The TIAA-CREF decision raised hopes among pro-Palestinian activists that the Presbyterian Church USA would also choose to divest from three corporations—Caterpillar, Hewlett-Packard and Motorola Solution—which their Israel-Palestine Mission Network had identified as profiting from Israeli violations of Palestinian human rights.

If the Presbyterians passed a divestment resolution they would become the first mainstream Christian church body to do so.

But major Jewish institutions lobbied hard, as they have in previous years, to defeat the Presbyterian divestment initiative, and they succeeded, albeit by the narrowest of margins. The July 5 final vote was 333 against the resolution, 331 in favor and two abstentions.

The narrow margin of defeat, however, provided substantial encouragement to some activists.

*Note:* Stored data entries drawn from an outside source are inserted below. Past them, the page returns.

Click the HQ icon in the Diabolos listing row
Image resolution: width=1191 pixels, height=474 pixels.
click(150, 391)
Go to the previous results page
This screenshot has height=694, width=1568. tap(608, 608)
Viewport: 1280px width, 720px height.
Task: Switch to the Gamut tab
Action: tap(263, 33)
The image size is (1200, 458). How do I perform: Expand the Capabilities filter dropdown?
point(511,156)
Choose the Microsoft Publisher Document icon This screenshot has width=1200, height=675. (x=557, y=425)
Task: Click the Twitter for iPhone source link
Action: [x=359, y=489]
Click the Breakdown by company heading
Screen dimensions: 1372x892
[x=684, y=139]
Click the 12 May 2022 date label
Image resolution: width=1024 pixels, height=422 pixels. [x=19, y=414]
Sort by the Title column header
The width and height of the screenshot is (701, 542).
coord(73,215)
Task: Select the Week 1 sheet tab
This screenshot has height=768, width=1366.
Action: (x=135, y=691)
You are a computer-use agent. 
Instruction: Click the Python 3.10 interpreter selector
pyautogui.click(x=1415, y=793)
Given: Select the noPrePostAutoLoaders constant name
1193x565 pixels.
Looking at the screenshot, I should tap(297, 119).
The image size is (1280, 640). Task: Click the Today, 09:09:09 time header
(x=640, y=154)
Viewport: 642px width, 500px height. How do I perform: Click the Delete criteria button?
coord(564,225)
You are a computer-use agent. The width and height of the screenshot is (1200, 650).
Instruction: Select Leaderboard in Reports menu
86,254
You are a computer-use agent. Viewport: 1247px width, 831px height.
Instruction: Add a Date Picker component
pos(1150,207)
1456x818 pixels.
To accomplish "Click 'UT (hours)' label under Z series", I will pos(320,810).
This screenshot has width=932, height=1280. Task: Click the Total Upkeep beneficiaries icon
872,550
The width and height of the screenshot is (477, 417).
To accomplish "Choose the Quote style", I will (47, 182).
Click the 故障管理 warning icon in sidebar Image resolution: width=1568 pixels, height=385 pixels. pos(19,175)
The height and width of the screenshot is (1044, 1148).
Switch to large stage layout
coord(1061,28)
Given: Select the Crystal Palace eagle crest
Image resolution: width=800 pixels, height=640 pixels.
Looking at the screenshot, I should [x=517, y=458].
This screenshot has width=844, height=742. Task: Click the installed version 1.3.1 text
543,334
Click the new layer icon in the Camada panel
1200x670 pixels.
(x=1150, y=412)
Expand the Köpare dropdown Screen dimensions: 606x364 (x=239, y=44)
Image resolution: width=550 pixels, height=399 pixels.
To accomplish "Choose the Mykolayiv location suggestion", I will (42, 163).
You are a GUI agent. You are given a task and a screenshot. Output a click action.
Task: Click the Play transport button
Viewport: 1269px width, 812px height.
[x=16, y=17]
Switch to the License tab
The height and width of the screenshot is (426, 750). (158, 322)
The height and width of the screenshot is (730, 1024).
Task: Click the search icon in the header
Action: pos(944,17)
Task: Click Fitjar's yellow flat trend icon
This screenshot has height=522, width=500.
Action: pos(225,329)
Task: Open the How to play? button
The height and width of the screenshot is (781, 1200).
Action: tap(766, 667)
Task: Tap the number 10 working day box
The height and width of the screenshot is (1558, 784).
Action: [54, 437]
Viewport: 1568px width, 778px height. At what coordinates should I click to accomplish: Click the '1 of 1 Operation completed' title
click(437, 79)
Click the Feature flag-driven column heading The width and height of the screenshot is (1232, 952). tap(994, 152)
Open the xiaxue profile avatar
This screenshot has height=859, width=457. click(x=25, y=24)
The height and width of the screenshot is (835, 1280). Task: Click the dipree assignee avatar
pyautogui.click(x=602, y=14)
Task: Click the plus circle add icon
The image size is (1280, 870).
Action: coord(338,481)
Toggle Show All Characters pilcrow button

Rabbi Alissa Wise, director of Campaigns for Jewish Voice for Peace, a major national Jewish peace group which has spearheaded the campaigns to divest from Caterpillar and to engage both the Presbyterians and TIAA-CREF in that effort, said, “It’s too early to know what is going to happen, but I have been moved to tears on multiple occasions as I saw authentic recognition of Palestinian experience and deep commitment to justice for all people by the Presbyterian Church.

“This is a historic moment in the struggle for dignity and justice, and I commend the PC (USA) for getting us this close to holding corporations accountable for profiting from the occupation.”

Rebecca Vilkomerson, Jewish Voice for Peace executive director, said, “The recent divestment wins, and the incredibly thin margin of this vote, show that the discourse is shifting. The conversation was only about how to end the occupation, not whether or not it should end. This in and of itself is incredible progress.”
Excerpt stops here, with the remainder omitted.